En el año 1844 publica Marx su famoso ensayo “Über die Judenfrage”– Sobre el Tema de los Judíos – y ahí se leen las siguientes frases (traduzco):
“La moral secular de los judíos es el egoísmo, su religión mundana es negociar, su dios secular es el dinero y el dios auténtico de los judíos es la ‘letra a plazos’… “El Dinero es el Dios verdadero de Israel y a su lado no debe haber ningún otro dios.”
Son sentencias que Marx repite en “La Sagrada Familia”. Las frases resultan tan chocantes que -según varios comentaristas- dejan claro que Marx ha sido ‘antisemita’. Además, es muy notable el estilo descontrolado, polémico y ansioso por lograrse insultante.
Tal tono se repetirá en el trato verbal contra Ferdinand Lassalle, socialista de primera generación en Alemania y contemporáneo de Marx.
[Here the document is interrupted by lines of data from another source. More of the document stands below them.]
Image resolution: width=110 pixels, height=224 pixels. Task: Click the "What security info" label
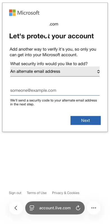tap(49, 64)
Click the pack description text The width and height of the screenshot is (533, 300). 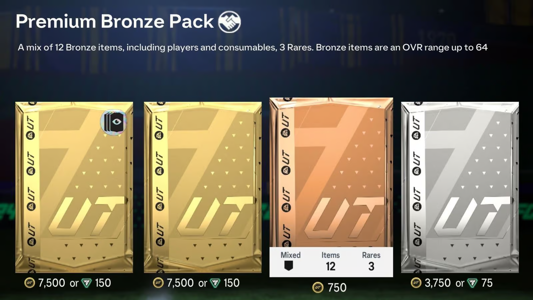tap(253, 47)
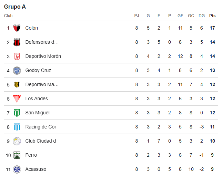
Task: Click the Racing de Córdoba crest icon
Action: point(17,127)
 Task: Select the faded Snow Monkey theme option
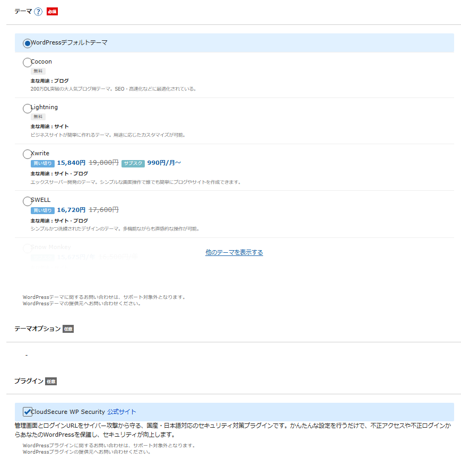(x=28, y=248)
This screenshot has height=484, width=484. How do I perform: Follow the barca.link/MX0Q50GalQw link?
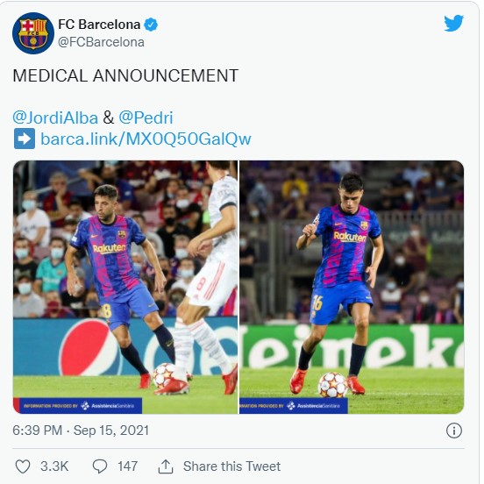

En el trato con Lassalle sólo existen los insultos: “¡Der Juden Itzig!”“Itzig” era el diminutivo de Isaac y constituía en los tiempos de Marx, una clase de insulto común y corriente, igualmente grosero e intimidador entre alemanes y franceses para denunciar a los ‘culpables’: Los antisemitas franceses responsabilizaban a los judíos de la derrota napoleónica; por su parte los alemanes los declaraban causantes del fracaso de la Revolución Nacional y Democrática.
Acusaciones absurdas de base. Lassalle que hablaba alemán con un ligero acento yiddish era la víctima preferida de Marx para desahogar su frustración de haber permanecido más bien anónimo mientras el otro gozaba de admiración pública.